Pourtant, ce cadre est vivement critiqué. En juillet 2013, l'Autorité européenne de sécurité des aliments (EFSA) avait appelé à réformer le système, pointant des failles dans les tests... en vain. « Cela fait plusieurs années qu'un comité constitué des représentants des Etats-membres et de la Commission européenne bloque cette réforme, derrière des portes closes », souffle Julie Pecheur. Face à cette situation, Pollinis avait bien lancé une action en justice au niveau communautaire, afin d'accéder aux comptes-rendus des délibérations des Etats-membres sur ce sujet. Mais sans succès à ce jour.
Principe de précaution
Par ailleurs, si le processus d'autorisation se fait au niveau européen, l'Etat français aurait dû agir pour y mettre un terme, considèrent Notre affaire à tous et Pollinis, qui demandent que le principe de précaution soit appliqué à l'échelle nationale. « Au-delà des discours ambitieux, le gouvernement peut se dresser contre ce cadre minimum, qui est une passoire et permet de déverser des produits mortifères sur le marché », précise Chloé Gerbier. En effet, plusieurs textes de droits indiquent que, lorsque l'environnement ou la santé publique se trouvent menacés par un produit ou par un système, les autorités nationales peuvent - et doivent - légiférer.

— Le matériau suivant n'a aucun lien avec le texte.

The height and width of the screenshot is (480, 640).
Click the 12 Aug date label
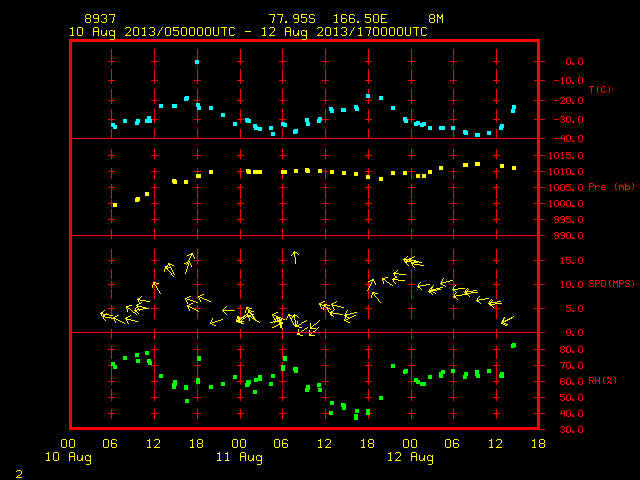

D'autant que des alternatives existent, affirment les deux associations. « Si la volonté était là, on pourrait relativement rapidement se passer de pesticides, dans un modèle d'agro-écologie », avance Julie Pecheur. D'autant que les coûts de dépollution de l'eau, contaminée par ces substances de synthèse, sont en partie assumés par les citoyens français. « Si on déplaçait ces millions d'euros vers la transition, on parviendrait à en sortir en quelques années », insiste la porte-parole de Pollinis.
Un mouvement « vertueux » qui « aurait dû être entamé depuis 2008 avec le premier plan Ecophyto [qui fixait un objectif de réduction de moitié de l'usage des produits phytosanitaires de synthèse en dix ans, ndlr] », estime Chloé Gerbier. Mais faute aux « lobbys industriels » et face « au manque de courage politique », cette inaction « coûtera cher aux générations futures », déplore la juriste.